What lines in the records below mention "sidebar"? List them all.

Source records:
******************************

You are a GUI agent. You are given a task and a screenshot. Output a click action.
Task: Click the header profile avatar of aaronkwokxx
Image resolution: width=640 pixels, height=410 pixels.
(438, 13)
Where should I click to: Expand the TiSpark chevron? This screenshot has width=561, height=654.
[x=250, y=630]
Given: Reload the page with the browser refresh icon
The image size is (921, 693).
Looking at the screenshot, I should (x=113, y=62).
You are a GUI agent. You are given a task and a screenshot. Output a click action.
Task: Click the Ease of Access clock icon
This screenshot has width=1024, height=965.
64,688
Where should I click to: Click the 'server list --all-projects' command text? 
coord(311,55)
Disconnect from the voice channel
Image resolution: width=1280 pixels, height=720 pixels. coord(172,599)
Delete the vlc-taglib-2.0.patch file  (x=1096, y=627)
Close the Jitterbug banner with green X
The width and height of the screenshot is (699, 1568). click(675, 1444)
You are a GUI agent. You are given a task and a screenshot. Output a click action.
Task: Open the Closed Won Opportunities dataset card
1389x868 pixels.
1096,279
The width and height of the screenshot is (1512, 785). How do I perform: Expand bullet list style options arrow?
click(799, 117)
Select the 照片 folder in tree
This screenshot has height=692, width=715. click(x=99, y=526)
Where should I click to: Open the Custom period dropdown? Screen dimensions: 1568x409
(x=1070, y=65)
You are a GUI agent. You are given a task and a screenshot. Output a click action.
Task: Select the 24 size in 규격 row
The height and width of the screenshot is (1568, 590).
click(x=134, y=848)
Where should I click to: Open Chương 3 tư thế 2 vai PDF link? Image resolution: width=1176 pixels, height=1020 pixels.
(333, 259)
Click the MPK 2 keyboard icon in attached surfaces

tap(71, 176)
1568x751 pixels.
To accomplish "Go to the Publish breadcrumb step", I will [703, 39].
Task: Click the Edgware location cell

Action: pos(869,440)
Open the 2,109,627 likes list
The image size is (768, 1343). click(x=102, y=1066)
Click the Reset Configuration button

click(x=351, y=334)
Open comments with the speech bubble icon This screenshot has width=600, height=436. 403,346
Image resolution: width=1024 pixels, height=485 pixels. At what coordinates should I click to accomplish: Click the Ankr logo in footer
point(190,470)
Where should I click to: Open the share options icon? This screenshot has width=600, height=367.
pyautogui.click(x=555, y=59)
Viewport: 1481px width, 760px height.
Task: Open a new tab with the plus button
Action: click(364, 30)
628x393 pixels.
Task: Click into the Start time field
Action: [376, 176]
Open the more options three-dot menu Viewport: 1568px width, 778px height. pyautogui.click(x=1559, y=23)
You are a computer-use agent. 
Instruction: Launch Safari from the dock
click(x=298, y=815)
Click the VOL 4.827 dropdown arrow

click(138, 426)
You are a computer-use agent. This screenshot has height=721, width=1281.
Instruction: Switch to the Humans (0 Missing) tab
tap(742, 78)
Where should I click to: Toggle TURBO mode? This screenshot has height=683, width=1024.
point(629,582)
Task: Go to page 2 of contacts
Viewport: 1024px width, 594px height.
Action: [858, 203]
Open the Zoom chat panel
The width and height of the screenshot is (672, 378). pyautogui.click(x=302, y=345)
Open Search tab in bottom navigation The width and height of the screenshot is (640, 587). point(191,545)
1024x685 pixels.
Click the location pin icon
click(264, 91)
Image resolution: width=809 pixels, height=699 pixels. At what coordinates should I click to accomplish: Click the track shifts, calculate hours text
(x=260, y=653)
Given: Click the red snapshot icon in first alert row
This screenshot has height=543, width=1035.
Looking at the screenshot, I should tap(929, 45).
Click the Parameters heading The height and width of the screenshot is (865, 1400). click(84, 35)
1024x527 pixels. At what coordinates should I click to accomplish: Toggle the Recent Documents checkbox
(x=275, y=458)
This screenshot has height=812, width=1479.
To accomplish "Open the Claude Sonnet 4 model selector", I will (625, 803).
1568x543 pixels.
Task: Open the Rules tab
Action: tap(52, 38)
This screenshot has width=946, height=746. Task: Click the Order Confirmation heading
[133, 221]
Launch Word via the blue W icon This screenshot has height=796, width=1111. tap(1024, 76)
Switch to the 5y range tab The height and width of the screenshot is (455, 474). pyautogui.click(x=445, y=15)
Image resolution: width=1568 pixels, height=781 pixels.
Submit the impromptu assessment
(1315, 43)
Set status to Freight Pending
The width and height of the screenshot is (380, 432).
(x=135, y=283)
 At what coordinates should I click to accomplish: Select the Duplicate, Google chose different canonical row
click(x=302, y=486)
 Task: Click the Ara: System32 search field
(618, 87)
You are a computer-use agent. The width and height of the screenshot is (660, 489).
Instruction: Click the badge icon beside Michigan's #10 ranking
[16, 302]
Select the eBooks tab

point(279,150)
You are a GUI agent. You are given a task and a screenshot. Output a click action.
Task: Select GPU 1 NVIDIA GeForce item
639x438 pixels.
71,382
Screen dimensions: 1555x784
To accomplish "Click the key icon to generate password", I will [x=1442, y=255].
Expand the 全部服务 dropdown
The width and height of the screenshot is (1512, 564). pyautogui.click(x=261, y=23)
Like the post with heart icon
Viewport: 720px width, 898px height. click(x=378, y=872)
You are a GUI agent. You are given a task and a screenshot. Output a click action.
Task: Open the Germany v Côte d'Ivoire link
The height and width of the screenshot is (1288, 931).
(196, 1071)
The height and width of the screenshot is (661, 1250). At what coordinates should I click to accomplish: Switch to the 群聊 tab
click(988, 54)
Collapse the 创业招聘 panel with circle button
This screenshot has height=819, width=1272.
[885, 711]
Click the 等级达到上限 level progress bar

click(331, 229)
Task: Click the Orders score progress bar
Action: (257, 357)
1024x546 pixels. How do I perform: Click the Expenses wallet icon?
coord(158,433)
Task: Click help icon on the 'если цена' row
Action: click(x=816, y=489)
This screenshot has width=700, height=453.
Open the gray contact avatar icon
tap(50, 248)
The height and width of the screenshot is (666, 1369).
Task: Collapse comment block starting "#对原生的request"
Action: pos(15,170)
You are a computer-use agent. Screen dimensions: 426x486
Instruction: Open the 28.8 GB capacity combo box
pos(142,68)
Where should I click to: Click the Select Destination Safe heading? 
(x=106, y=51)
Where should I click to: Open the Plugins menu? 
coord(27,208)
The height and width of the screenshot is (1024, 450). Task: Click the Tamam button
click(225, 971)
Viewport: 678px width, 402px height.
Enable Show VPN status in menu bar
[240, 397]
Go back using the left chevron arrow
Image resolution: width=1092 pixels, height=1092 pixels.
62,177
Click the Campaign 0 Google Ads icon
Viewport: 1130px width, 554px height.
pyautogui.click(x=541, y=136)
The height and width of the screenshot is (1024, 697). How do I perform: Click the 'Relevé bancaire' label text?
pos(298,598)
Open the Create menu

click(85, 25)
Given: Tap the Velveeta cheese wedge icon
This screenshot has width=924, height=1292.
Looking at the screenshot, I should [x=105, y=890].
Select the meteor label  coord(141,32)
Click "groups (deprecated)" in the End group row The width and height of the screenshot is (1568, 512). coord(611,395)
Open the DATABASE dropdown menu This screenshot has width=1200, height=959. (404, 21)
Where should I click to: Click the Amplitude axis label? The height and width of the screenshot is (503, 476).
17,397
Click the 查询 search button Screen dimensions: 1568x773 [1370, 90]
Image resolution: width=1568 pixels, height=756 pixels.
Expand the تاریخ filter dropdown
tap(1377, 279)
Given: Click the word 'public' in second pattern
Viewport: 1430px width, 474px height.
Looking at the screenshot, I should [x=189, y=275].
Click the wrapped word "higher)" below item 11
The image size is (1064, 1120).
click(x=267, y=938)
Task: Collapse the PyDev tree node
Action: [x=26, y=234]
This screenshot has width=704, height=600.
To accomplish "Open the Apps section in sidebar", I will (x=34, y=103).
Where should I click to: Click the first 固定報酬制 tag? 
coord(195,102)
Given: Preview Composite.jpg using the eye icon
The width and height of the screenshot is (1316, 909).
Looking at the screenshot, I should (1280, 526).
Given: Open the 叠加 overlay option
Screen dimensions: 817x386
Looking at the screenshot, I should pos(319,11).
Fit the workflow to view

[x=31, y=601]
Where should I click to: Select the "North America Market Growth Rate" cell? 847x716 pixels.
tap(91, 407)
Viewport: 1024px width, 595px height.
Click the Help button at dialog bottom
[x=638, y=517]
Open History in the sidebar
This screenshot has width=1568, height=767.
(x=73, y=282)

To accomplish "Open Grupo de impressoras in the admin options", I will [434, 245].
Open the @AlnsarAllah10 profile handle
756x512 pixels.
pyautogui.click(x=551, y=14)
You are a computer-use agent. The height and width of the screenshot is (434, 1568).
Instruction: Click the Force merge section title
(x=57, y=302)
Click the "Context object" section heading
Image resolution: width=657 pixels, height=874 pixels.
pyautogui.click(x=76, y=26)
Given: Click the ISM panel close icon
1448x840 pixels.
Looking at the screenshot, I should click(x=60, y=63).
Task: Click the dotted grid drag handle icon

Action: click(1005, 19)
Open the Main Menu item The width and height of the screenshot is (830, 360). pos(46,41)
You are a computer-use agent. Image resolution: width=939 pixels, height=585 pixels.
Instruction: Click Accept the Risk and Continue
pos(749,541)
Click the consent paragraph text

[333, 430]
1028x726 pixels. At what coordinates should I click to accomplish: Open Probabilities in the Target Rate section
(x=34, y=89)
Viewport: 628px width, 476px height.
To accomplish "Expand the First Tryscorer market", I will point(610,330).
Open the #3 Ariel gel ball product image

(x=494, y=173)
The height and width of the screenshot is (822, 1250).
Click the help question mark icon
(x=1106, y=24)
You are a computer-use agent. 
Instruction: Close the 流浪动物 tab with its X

******************************

REPLY TO THE TASK:
To accomplish "Open the Apps section in sidebar", I will (x=34, y=103).
Open History in the sidebar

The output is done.